=== SOURCE TEXT ===
JF Ptak Science Books Post 1090
The esteemed Michael Bernhard Valentini (1657 - 1729), professor of medicine and of physics at Giessen, Germany and natural history collector, produced one of the century’s most important works on the state of museums and natural history collections. Actually, his Museum Museorum1 was much more than that, its three volumes presenting more descriptions and illustrations of all manner of scientific things than just about anything else of the pre-encyclopedist 17th century. There are many “firsts” to be found in this work, including numerous first-time description of fossils, tropical plants, American botanical specimens, techno items, shells, and on and on, not to mention sections on monsters, dragons and mythical creatures.
One image that caught my attention appears in volume two, and seems to me to be a flying machine, though I can’t recover how it is being kept aloft, or what is providing its power. The pilot is keeping a sharp eye on things with a telescope, and is reckoning position with a compass2 and two globes. The canopy of the aircraft seems to be just that, some sort of cloth held in place by pulleys and ropes, though I don;’t know what is providing lift, if anything. Perhaps the whole thing finds its lift and propulsion with the many feathers on the craft’s keel. I’m not sure. But I can say that I don’t recall any other earlier image of a pilot using a telescope and compass.
Valentini also assembled an enormous natural history collection of his own, and in addition to his spectacular collection of the state of scientific and technical knowledge at the begininng of the 18th century, he also included in his book a list of 100+ museums/collections of natural history objects--an extraordinary document for the time and unfortunately one that can't be reproduced here.
1.The full title of the work: Museum museorum, oder Vollstandige schaubuhne aller materialien und specereyen
nebst deren naturlichen beschreibung, election, nutzen und gebrauch, aus andern material-, kunst- und naturalien-kammern, oost-und-west-indischen reiss-beschreibungen, ... wie auchselbsteigenen erfahrung, zum vorschub der studirenden jugend, materialisten ... u.s.w. also verfasset, und mit etlich hundert sauberen kupfferstucken unter augen geleget 2. ed. von D. Michael Bernhard Valentini ...Published 1714 by J.D. Zunner's sel. erben und J.A. Jungen in Franckfurt, Mayn .Other works by Valentini include: Historia literaria S. R. I. Academiae Naturae Curiosorum, Michaelis Bernhardi Valentini, medici & philosophi Gisseni, Armamentarium naturae systematicum, seu, Introductio ad philosophiam modernorum naturelem ..; and Michaelis Bernhardi Valentini Prodromus historiæ naturalis Hassiæ.
2. The compass was already nearly 2000 years old at this point, finding its origin in China before finding its way to Europe in the 13th century or so.
John, I see those feathers not as a keel but as wings coming out of the side of the vehicle. There are no doubt slaves sitting under the pilot working the feather oars.
Or, this is a graphical representation of the U.S. economy today.
=== EXTRACTED INFORMATION ===
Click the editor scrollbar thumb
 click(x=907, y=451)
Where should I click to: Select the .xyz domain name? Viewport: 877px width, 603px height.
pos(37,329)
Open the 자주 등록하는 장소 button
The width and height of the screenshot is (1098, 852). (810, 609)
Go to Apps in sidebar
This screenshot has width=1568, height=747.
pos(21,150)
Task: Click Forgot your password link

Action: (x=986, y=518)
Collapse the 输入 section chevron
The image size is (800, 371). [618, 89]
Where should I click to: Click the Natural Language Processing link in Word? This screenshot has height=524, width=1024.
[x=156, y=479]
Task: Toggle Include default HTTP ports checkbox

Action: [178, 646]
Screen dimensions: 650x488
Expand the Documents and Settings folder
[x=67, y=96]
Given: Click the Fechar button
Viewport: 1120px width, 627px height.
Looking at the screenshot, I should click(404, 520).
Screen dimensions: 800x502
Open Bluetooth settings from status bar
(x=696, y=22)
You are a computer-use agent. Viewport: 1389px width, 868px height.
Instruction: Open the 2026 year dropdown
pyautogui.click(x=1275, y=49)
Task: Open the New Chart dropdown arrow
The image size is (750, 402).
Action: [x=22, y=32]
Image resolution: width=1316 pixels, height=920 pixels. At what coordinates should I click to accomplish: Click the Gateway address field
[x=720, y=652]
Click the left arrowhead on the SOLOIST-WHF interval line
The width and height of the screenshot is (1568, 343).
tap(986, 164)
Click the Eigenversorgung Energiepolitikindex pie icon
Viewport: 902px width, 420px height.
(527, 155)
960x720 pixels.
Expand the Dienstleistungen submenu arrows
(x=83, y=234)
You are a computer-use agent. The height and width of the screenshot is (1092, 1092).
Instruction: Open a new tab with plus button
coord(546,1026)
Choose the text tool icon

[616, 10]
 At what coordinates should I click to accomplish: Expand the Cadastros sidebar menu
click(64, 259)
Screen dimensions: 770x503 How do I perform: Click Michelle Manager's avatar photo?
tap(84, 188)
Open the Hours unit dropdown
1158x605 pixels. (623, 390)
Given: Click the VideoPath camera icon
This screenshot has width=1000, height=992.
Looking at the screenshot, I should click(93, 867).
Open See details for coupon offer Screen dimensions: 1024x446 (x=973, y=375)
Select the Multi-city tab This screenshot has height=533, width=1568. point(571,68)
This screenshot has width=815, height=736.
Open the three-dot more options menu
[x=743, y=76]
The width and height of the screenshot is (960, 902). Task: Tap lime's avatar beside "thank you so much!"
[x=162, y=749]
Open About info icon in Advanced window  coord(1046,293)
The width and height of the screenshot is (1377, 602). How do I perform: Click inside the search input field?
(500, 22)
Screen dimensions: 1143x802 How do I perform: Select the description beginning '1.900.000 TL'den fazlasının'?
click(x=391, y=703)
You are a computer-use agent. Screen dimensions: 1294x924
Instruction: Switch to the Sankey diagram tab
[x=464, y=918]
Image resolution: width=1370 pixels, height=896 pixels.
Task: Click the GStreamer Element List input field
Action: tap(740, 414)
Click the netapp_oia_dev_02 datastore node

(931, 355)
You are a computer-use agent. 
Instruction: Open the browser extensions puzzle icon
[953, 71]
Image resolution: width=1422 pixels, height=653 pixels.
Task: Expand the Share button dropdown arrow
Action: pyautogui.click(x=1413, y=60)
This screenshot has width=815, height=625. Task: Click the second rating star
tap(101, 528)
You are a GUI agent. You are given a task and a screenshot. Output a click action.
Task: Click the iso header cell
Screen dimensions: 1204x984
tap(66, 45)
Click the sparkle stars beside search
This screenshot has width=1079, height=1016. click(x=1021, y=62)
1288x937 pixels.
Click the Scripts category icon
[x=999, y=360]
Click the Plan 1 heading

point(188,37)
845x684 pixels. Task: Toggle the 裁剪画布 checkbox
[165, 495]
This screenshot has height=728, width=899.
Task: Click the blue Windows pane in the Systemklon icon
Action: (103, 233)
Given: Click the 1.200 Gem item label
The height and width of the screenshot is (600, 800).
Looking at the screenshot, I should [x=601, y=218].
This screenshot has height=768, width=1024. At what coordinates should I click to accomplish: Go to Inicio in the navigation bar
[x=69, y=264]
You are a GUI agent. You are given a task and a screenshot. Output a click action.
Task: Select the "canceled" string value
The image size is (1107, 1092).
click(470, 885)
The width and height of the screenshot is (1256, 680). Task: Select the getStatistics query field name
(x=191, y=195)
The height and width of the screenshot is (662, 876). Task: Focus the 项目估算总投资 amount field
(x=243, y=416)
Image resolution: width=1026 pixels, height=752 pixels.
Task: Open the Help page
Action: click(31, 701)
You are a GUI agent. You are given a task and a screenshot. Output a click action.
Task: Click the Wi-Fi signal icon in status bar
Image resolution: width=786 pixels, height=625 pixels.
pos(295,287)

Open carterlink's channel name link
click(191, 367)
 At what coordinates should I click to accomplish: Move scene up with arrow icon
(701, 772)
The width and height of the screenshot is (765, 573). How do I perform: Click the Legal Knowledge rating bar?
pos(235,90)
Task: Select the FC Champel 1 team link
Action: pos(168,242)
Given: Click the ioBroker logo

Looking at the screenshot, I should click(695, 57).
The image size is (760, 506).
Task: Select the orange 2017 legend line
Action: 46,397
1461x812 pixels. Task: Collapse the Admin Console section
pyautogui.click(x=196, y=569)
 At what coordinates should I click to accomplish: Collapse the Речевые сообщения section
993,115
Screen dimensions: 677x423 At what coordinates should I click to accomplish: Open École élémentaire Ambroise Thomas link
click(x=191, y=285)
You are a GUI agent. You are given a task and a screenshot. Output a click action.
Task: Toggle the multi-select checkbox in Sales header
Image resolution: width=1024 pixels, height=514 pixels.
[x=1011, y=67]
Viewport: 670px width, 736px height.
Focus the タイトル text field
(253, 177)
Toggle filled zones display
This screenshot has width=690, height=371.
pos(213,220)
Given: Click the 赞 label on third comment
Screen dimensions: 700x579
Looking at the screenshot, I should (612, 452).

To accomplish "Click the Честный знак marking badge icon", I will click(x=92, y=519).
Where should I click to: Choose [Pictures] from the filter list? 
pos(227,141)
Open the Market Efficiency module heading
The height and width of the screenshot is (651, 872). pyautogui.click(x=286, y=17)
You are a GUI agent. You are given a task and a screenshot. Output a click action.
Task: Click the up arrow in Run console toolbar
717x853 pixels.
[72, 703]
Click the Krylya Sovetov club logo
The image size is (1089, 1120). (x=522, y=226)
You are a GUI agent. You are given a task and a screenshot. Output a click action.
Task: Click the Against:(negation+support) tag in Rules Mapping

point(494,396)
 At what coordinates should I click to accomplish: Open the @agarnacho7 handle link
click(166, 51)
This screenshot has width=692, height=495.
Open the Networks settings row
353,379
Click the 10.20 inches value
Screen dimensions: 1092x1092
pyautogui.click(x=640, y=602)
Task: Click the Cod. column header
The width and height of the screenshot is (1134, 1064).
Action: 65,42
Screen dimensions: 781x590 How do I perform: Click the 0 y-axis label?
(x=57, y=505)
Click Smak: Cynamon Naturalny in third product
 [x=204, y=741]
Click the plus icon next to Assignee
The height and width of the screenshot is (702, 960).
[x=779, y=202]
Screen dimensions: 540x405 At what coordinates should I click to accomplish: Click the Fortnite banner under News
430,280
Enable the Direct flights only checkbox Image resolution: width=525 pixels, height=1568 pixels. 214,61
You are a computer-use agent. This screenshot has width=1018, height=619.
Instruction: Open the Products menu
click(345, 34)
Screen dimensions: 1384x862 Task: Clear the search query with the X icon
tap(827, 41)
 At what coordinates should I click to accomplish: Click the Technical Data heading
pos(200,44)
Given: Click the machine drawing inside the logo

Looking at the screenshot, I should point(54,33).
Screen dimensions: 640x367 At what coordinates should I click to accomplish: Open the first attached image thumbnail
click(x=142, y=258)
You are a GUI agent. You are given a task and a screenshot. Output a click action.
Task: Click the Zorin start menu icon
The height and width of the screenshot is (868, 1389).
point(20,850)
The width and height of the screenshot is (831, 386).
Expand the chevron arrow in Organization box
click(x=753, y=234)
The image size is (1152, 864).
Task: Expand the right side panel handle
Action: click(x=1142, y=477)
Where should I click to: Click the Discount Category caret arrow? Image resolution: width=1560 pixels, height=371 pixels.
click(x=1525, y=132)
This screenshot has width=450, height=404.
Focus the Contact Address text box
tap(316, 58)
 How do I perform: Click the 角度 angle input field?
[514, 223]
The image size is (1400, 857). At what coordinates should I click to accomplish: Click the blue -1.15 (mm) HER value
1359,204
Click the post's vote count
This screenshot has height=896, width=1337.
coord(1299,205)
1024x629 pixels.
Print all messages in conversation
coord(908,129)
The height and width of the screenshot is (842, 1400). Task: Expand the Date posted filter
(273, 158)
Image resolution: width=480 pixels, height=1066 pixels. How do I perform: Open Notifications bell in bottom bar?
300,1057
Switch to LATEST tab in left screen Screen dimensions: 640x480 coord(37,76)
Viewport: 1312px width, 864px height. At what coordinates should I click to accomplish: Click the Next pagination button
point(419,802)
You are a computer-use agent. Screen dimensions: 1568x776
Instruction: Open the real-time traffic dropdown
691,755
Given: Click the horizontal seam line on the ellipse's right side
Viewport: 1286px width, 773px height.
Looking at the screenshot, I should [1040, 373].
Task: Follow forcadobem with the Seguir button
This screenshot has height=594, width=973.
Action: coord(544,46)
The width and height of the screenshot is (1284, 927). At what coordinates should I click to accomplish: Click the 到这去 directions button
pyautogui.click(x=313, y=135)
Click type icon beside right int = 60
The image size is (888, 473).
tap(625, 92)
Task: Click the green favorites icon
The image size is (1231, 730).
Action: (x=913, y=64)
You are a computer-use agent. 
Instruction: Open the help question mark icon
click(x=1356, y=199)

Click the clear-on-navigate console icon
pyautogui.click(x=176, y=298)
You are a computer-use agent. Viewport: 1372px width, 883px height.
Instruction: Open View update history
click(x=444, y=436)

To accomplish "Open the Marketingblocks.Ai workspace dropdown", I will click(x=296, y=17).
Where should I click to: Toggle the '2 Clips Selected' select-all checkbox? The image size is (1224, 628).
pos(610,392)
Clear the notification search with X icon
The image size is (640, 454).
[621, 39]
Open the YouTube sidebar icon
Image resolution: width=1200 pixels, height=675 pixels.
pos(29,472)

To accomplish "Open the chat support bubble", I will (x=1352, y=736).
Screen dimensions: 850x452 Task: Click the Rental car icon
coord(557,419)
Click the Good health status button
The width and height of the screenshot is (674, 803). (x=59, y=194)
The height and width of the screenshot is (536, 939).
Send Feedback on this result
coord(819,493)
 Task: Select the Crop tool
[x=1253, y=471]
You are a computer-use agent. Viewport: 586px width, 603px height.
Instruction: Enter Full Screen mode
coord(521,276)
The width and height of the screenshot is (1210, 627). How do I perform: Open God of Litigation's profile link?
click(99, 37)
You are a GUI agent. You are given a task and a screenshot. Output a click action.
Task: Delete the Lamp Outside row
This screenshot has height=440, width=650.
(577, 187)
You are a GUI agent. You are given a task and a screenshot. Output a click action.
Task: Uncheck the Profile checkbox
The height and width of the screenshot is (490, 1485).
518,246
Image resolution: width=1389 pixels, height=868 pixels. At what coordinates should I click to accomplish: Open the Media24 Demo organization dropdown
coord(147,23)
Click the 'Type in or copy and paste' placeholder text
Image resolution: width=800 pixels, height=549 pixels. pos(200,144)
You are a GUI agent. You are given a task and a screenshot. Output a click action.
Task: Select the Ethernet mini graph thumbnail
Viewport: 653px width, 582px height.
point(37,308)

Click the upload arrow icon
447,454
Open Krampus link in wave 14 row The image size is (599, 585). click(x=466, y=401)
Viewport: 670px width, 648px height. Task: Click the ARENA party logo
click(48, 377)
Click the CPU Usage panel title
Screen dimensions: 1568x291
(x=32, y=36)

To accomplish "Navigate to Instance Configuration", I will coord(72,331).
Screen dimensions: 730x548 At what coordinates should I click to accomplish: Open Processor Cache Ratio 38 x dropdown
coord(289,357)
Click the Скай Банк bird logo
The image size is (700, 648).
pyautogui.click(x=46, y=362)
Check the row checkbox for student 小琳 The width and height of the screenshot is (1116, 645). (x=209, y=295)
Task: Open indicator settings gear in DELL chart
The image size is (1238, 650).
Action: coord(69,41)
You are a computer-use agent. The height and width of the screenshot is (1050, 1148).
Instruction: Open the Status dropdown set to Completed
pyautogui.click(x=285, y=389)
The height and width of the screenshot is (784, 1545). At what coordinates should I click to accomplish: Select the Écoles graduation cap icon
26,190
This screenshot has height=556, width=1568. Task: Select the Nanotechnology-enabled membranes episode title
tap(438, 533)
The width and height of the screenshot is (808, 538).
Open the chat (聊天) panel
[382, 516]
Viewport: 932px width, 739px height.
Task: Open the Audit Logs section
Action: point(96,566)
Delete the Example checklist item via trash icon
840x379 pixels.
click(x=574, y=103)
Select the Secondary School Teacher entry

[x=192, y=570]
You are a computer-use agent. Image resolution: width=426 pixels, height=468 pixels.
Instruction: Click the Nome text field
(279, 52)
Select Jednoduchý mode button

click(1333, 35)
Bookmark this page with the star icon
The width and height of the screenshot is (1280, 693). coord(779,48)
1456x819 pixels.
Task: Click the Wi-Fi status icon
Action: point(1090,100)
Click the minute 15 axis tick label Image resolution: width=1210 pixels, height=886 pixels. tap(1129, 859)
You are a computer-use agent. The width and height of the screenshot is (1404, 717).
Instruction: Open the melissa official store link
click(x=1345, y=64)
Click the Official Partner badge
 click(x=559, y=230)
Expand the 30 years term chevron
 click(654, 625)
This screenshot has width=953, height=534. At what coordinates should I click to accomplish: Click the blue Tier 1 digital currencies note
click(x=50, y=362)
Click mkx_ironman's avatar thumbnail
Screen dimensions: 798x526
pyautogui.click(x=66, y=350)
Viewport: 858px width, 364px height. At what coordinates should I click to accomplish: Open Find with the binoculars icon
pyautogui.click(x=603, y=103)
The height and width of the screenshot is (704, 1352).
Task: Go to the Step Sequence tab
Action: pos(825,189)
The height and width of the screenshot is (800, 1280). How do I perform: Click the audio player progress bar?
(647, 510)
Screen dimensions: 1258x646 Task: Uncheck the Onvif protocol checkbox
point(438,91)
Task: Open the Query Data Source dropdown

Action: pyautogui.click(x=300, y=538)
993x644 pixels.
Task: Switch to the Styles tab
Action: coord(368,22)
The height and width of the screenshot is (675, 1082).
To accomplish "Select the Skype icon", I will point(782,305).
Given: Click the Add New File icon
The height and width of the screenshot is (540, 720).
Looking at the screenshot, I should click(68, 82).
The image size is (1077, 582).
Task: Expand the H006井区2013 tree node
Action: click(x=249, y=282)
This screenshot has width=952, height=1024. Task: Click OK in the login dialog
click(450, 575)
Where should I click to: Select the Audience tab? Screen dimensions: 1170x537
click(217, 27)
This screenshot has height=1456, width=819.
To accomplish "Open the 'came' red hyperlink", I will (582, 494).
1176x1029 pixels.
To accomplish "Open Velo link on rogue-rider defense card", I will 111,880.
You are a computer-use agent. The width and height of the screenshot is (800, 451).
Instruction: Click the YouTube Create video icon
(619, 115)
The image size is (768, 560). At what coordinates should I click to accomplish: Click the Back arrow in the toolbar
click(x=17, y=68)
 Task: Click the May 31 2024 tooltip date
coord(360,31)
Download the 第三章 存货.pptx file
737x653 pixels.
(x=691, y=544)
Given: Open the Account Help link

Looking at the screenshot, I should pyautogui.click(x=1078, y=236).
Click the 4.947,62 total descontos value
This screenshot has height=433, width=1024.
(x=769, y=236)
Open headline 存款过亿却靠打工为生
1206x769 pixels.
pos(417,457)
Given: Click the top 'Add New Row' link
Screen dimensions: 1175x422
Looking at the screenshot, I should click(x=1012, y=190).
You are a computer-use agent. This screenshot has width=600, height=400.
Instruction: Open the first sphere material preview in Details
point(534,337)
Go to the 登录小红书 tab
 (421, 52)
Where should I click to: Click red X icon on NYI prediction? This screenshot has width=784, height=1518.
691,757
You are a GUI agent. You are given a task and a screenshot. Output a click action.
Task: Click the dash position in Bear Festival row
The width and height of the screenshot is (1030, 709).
===
REQUIRED TASKS:
A) Echo the Valentini post word for word, beginning at the words "2. The compass" and stopping after "century or so.".
B) According to the Valentini post, how many volumes did Museum Museorum have?

TASK-BY-TASK SOLUTIONS:
A)
2. The compass was already nearly 2000 years old at this point, finding its origin in China before finding its way to Europe in the 13th century or so.

B) Three volumes.